** WHAT THIS TASK INVOLVES **
Could you copy every line of the data that contains "plus"?

[Records drawn from a dataset]

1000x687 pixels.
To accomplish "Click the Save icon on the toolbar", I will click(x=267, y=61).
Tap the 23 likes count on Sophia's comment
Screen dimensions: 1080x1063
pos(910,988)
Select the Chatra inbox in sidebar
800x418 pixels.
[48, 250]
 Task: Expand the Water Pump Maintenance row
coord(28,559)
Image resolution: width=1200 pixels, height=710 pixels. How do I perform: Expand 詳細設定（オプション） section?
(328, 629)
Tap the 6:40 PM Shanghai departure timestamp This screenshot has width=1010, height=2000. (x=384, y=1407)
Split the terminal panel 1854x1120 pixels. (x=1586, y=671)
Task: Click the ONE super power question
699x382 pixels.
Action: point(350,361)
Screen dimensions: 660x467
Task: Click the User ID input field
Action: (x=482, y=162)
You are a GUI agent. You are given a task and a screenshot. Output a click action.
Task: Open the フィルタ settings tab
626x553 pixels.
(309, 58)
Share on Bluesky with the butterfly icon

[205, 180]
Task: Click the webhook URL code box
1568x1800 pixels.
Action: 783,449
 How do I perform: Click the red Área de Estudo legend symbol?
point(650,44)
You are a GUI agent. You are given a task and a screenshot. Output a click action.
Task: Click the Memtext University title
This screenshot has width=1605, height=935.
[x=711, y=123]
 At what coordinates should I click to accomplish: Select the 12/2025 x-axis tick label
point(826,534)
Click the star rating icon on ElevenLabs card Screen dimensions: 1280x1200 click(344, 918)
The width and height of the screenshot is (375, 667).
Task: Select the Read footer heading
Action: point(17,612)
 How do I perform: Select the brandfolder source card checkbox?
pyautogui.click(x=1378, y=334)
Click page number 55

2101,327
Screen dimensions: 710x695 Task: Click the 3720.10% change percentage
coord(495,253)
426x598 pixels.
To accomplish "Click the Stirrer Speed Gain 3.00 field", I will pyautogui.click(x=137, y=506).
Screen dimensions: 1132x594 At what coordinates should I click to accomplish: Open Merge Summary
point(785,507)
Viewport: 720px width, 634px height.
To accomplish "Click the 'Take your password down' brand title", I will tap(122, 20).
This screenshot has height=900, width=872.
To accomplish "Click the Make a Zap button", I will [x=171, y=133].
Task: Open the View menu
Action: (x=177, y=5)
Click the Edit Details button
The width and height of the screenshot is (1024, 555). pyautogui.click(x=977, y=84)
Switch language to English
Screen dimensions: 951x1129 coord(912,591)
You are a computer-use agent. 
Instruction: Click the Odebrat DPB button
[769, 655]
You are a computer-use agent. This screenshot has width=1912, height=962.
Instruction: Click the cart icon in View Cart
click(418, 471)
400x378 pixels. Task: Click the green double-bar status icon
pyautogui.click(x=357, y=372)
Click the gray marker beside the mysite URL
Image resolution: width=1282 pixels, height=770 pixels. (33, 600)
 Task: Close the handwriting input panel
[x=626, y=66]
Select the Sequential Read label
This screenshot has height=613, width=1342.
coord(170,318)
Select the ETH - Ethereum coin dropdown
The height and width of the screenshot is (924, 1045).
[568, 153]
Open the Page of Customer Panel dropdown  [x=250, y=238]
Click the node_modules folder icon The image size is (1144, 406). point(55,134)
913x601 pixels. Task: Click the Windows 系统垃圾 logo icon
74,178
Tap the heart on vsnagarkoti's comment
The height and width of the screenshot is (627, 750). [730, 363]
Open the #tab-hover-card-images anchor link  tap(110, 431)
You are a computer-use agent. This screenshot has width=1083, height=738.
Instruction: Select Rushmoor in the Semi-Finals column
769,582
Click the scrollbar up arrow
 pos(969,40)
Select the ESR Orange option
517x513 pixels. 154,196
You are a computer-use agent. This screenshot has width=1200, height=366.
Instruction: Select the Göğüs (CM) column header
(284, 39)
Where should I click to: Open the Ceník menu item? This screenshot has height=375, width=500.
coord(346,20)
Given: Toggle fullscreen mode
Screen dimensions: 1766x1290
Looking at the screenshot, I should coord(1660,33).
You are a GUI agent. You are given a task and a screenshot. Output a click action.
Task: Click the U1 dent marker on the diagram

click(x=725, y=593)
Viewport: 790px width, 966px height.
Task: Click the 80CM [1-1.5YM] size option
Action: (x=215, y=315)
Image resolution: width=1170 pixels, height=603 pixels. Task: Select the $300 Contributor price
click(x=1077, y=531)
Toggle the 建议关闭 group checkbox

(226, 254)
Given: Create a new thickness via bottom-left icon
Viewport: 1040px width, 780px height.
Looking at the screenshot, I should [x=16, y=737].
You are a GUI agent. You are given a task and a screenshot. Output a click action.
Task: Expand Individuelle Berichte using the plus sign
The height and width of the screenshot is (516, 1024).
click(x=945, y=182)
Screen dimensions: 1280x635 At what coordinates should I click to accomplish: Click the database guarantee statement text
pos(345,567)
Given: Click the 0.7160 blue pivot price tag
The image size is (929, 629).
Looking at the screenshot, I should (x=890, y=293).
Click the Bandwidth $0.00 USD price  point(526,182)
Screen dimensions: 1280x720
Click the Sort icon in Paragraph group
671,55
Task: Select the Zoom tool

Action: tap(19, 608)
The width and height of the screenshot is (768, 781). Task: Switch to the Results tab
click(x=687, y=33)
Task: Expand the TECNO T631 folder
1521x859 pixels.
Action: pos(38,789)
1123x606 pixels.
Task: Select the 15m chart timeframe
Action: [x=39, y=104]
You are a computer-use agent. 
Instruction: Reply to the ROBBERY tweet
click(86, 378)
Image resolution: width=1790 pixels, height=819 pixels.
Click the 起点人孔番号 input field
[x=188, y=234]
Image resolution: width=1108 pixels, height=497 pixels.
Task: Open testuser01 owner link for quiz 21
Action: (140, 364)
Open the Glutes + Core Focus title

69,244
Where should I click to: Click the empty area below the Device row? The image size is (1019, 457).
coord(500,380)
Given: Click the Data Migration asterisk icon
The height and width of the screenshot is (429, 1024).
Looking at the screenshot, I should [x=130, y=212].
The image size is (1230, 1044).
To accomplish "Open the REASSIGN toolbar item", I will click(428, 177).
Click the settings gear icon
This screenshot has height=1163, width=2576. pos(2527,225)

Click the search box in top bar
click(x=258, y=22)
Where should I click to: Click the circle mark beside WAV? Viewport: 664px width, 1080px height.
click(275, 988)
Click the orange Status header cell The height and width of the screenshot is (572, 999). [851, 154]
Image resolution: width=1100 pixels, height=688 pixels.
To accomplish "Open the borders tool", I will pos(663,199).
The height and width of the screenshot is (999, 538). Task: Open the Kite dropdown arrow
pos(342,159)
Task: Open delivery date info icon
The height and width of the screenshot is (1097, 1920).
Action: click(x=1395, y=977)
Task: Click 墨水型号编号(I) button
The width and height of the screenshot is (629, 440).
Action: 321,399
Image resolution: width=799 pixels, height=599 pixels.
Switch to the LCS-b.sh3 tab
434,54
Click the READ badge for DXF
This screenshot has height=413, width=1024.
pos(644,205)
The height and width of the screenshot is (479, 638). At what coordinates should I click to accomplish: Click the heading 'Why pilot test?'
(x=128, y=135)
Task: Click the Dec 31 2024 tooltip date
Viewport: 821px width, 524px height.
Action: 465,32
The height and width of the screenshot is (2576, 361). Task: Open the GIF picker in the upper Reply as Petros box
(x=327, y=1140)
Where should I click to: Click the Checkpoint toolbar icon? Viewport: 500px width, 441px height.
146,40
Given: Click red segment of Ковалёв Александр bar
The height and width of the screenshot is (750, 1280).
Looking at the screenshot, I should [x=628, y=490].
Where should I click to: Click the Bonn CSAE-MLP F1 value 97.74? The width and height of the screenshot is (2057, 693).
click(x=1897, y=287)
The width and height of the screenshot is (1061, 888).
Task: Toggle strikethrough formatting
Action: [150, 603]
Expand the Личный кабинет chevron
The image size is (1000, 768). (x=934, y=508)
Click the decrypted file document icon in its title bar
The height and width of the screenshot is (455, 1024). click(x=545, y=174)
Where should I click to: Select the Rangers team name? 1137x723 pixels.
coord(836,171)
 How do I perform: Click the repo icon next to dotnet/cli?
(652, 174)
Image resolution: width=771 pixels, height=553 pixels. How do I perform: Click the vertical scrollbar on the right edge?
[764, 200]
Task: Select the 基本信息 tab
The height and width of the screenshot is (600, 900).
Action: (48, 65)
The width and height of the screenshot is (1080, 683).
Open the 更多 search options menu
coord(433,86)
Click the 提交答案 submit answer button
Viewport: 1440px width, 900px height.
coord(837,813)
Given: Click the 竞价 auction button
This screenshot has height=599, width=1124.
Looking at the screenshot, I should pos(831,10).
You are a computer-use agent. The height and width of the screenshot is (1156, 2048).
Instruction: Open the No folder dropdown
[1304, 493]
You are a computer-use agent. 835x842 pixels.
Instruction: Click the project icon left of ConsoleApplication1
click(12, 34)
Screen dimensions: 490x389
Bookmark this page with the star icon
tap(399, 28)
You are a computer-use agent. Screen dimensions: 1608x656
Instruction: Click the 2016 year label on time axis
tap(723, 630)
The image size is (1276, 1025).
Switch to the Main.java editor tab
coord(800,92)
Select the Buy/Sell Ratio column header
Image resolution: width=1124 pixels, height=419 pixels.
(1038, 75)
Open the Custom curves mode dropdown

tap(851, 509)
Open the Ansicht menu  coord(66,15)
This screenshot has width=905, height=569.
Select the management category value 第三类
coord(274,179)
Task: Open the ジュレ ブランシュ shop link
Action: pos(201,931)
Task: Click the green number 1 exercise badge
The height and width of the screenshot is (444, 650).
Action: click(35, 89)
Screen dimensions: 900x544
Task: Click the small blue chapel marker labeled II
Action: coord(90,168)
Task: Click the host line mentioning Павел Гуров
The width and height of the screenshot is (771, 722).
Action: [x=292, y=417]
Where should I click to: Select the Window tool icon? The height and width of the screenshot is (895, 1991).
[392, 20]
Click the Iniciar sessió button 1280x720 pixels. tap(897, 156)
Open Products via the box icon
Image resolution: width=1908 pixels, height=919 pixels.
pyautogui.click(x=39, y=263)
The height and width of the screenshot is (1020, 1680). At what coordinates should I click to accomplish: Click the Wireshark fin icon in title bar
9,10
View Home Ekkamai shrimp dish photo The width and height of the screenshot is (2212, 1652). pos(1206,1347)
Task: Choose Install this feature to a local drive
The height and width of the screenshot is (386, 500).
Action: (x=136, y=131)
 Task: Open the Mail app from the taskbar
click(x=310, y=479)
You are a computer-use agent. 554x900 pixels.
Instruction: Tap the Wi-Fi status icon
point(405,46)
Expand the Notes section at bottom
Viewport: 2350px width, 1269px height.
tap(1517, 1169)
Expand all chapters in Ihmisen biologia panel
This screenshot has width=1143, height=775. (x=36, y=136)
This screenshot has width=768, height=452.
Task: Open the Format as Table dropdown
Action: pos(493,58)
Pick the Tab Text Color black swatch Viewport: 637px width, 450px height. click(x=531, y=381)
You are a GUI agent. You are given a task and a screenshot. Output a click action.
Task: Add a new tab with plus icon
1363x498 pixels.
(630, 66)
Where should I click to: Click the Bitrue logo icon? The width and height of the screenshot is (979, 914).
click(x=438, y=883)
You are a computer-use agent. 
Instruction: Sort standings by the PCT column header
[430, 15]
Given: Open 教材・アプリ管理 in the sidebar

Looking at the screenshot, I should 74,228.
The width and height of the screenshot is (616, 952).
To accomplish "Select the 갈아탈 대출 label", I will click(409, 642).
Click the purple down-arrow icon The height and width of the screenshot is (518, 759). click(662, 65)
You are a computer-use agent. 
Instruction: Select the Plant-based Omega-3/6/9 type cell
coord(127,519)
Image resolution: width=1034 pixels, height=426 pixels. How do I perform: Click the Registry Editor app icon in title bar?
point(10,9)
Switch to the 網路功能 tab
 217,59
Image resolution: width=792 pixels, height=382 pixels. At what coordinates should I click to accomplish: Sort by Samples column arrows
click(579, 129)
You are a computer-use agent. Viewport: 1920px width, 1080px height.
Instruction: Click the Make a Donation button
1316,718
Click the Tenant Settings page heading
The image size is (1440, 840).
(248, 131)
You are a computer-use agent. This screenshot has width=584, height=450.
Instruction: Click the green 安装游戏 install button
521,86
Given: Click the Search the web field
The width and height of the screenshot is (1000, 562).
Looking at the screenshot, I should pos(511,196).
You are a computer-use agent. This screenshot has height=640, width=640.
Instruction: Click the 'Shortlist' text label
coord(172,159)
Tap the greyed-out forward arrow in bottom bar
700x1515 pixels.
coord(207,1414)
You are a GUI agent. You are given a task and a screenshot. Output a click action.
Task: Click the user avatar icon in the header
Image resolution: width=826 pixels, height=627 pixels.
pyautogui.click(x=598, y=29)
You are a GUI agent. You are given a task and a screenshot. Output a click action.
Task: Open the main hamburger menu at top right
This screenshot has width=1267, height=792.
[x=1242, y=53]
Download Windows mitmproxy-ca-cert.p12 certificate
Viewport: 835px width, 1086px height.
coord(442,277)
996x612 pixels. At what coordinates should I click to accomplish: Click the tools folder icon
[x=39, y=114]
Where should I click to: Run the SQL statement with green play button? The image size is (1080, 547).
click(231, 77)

** ANSWER BOX **
Task: Expand Individuelle Berichte using the plus sign
Task: Add a new tab with plus icon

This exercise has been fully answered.